Forgotten Ratio

Interstate 25 used to be a reliable place for me to lose a good mood.  Drivers, aggressive and erratic was my interpreted focus.  I used to offer free drivers education rolling commentary on every commute.  I was perpetually angry and irritated.   My attitude is much different now.  If someone gets in front of me and goes slow, I think of them as a guardian angel, perhaps protecting me from some unseen dangers up ahead.  When I was young, I would see every rolling piece of metal as my enemy.  Blockades of agitators that were on the road simply to annoy me.  That wasn’t true.  I was full of anger and aggression, and I was egocentric.  Today, as I drive, I make sure I have extra time for unseen delays.  While I drive, I look at other people, and wonder what their story is.  Did they just get promoted, or lose their job?  Did they lose a loved one, or just get engaged?  Are there kids still living in the same town, or did they lose a child last year?  Oh no, they cheer for the wrong football team, oh well, I am sure they have their reasons.  Cars are powered by people.  People with lives and stories.  Today, I am grateful that I finally see that.
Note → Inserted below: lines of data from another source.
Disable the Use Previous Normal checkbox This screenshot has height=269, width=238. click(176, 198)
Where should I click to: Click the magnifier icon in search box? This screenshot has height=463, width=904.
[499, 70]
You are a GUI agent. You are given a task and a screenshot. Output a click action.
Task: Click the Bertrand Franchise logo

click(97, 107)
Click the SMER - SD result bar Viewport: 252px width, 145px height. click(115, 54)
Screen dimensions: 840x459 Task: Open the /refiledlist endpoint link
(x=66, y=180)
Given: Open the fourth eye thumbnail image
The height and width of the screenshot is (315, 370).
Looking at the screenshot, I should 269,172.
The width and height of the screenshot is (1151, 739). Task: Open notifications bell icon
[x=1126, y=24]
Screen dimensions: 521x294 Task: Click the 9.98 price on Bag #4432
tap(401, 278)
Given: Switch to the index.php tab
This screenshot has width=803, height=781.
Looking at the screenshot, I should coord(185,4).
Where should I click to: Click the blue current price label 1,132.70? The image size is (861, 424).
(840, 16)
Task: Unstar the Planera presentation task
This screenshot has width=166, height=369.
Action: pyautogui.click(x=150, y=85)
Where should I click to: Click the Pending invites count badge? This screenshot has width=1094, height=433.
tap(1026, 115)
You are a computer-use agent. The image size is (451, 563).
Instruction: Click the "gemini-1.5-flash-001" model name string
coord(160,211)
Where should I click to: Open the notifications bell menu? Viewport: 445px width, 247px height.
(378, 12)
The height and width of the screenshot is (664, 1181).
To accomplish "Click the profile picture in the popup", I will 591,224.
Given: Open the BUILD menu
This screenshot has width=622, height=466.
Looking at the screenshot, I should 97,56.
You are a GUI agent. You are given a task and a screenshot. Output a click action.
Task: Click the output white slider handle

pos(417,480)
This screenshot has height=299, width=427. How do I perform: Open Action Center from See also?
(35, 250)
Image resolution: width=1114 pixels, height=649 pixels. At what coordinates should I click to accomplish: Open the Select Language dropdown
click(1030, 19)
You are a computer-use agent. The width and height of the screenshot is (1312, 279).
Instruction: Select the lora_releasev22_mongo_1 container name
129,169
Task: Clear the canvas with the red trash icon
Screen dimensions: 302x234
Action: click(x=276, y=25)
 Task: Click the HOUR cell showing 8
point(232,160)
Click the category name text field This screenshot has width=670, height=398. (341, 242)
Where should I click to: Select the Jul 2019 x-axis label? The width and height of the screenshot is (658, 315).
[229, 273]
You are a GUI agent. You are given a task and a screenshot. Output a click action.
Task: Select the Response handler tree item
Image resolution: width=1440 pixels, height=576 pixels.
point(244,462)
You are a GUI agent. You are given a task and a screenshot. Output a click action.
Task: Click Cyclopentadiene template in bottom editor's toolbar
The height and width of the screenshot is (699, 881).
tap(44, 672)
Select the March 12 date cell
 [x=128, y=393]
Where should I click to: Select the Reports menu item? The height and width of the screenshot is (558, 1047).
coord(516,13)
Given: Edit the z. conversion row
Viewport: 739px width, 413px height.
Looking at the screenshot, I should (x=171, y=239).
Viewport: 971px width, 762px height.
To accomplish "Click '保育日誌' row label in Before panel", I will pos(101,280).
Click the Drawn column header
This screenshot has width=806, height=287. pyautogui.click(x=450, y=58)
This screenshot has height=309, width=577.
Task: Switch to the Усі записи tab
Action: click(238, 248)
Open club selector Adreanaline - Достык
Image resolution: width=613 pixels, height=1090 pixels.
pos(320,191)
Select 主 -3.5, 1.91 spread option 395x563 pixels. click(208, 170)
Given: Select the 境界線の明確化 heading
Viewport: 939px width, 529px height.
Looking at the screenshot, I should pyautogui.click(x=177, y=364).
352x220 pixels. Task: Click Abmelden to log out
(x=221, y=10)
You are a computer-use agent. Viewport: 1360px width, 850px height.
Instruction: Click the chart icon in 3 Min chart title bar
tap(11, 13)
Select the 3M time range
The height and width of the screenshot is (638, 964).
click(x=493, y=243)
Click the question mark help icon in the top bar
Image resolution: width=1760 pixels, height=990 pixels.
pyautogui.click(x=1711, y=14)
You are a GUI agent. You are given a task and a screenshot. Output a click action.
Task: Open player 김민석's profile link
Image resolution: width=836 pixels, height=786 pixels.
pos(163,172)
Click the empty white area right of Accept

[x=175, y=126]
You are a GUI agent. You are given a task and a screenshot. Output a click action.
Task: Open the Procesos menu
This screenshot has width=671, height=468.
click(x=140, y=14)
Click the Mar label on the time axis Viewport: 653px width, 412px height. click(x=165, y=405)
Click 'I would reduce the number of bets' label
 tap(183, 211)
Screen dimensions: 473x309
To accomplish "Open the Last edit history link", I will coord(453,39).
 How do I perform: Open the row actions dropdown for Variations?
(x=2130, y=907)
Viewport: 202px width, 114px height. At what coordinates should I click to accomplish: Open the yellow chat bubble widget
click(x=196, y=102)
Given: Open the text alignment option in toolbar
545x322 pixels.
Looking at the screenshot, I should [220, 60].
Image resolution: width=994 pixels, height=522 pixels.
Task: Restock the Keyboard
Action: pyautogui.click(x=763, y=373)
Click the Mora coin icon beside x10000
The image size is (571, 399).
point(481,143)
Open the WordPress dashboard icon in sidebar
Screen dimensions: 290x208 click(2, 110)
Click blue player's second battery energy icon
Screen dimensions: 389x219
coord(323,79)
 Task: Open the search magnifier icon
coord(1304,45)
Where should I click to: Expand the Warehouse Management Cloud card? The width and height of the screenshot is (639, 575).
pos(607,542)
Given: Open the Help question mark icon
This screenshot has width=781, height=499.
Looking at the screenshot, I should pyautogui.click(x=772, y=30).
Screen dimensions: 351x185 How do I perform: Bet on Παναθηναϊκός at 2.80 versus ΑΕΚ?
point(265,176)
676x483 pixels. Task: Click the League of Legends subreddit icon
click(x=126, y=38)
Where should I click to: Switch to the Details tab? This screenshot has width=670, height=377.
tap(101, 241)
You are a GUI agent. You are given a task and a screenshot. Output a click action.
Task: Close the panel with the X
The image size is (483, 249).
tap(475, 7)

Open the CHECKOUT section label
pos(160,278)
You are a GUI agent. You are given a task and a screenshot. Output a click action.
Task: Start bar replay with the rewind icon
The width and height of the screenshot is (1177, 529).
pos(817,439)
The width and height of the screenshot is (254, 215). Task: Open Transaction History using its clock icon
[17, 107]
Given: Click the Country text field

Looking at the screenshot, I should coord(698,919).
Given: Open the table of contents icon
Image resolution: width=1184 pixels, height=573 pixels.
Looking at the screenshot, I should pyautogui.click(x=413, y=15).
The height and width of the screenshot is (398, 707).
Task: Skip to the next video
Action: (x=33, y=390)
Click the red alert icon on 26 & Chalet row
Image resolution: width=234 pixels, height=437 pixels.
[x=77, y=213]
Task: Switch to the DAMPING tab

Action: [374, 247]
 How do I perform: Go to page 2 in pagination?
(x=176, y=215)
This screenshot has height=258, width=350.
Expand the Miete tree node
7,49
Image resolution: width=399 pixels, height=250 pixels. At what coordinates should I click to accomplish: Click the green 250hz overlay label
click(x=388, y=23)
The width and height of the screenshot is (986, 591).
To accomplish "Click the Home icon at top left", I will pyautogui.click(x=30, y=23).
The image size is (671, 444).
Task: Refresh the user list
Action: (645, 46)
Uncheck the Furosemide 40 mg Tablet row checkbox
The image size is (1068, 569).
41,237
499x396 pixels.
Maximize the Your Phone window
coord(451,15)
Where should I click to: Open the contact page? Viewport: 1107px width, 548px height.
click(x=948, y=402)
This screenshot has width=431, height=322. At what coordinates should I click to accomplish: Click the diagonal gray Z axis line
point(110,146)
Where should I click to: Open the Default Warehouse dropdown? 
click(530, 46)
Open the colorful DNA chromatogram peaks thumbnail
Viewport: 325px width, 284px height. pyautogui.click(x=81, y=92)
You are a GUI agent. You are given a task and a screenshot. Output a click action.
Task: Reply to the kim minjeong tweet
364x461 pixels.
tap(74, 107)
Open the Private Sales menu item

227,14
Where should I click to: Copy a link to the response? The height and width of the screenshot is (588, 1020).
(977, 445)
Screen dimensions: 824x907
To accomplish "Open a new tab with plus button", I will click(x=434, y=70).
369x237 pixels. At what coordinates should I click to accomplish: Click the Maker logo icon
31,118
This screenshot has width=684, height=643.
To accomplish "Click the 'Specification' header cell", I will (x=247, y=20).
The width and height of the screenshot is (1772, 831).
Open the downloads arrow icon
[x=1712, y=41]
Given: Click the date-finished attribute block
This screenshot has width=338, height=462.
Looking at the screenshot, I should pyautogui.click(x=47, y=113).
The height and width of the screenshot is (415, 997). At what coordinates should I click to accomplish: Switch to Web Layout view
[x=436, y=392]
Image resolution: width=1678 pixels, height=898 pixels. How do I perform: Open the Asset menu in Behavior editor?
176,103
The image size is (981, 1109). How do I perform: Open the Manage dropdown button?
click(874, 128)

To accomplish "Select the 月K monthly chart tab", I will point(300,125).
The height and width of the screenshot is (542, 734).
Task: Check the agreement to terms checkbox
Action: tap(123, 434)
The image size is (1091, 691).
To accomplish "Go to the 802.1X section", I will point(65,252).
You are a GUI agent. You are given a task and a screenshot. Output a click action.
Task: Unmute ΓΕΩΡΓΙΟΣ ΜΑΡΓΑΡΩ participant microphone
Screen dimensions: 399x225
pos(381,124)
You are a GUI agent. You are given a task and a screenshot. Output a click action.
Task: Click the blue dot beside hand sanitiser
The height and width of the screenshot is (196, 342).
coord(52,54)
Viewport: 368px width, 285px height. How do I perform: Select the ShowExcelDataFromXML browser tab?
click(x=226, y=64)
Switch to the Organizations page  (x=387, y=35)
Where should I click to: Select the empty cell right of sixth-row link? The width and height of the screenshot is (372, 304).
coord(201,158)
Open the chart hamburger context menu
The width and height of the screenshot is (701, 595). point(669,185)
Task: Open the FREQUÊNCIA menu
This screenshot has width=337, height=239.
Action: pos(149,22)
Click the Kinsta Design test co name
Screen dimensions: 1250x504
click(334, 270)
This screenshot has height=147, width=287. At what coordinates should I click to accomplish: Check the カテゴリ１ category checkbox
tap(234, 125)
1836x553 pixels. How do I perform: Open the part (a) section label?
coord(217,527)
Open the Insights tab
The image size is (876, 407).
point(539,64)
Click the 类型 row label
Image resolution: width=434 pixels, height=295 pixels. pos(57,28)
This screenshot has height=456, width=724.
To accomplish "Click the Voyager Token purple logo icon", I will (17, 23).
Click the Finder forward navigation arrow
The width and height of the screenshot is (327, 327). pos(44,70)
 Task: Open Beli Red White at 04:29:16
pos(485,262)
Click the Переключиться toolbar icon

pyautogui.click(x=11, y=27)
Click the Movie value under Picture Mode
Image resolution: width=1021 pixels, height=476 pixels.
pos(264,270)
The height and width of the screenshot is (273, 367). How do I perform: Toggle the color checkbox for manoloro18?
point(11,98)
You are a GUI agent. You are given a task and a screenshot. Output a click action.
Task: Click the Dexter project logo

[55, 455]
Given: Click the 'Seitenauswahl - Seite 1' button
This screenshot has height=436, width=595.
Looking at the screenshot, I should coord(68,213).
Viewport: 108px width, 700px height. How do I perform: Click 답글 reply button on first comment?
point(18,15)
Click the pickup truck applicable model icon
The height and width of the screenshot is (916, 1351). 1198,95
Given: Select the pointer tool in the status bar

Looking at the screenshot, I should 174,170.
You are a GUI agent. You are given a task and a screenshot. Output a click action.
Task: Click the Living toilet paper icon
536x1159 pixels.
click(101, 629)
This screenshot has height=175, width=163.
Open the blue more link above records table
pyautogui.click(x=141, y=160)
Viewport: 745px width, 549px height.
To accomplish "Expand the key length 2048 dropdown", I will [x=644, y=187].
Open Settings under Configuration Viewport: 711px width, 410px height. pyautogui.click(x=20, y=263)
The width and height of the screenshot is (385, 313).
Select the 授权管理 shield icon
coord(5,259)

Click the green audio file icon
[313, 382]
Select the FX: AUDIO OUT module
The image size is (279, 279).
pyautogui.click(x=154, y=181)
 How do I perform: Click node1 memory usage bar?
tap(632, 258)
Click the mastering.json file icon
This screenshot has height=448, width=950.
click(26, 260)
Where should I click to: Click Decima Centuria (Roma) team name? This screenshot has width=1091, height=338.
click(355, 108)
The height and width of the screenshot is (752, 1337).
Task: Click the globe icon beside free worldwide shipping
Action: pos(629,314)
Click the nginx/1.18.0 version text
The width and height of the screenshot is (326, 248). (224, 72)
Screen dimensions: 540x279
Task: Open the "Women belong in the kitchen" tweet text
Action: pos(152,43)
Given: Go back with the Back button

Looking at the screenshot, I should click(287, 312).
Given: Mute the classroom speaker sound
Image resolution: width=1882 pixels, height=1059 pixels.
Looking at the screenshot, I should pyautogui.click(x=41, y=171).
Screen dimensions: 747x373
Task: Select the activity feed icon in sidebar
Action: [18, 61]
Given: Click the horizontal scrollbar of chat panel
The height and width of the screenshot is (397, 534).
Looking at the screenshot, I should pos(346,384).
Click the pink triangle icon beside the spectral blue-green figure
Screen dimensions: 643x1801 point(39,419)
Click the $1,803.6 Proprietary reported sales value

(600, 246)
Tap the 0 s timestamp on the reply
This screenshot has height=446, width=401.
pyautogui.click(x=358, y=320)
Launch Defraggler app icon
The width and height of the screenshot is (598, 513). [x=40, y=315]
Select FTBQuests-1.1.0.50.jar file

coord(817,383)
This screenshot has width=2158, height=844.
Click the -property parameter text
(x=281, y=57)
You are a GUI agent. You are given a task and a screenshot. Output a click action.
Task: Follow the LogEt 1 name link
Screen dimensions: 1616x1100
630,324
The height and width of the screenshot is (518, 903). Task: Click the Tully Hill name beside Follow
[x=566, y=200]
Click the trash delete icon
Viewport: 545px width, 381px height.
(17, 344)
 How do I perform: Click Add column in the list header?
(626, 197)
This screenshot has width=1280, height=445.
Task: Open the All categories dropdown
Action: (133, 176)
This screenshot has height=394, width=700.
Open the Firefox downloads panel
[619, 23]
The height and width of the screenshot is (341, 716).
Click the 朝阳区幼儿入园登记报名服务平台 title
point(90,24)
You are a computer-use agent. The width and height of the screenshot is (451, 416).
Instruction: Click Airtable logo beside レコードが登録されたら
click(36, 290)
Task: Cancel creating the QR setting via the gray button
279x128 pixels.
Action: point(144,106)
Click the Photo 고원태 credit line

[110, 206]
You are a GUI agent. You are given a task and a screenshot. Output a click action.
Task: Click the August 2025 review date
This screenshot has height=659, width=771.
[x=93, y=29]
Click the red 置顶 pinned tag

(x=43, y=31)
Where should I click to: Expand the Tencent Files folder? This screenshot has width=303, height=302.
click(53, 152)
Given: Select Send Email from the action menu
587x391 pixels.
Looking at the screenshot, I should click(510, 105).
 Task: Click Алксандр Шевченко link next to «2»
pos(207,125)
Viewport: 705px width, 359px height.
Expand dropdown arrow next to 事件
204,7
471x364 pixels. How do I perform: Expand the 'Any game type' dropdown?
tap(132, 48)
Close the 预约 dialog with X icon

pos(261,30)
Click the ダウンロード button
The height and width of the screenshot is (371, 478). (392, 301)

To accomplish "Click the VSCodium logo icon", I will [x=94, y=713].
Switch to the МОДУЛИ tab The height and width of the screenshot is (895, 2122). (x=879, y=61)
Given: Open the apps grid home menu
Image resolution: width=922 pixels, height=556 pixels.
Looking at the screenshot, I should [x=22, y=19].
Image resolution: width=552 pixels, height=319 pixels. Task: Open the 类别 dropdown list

A safe arrival after driving is a blessing.  Every time.  In all my years behind the wheel, I have always arrived safe.  Among thousands of people, we all coordinated our efforts within very dangerous machines, and made it to our destinations safe.  If there was a score card that showed accidents to safe arrivals, what shred of anything would I have to complain about?  Nothing.  Realizing that, I drive happy.

God has blessed me in so many ways.  Family, career, and health.  I wonder if he takes it as an insult when I complain that the line at the coffee shop is moving slow?  Does he feel sad when he blesses me with that sports car I have always wanted, and I lust for one better? Does he shake his head when I complain about a cold, and forget that surgery that solved my life long struggle with perpetual sinus infections?   When I pause, most days I shake my head.  I am like a spoiled child, hungry for more.  What I am trying hard to do is identify what is good in my life, and enjoy it.  The negative things are mosquito sized problems.  They are annoying, and they capture my complete attention and irritation, but they are so insignificant to the big picture.

One of my newer tricks for happiness is to find what is good about someone and compliment them, encourage them, brag about them, and mean it.  This takes my attention off of me.  I pause, I sigh, I finally see that the ratio is in my favor, and there are good people to be noticed all around me.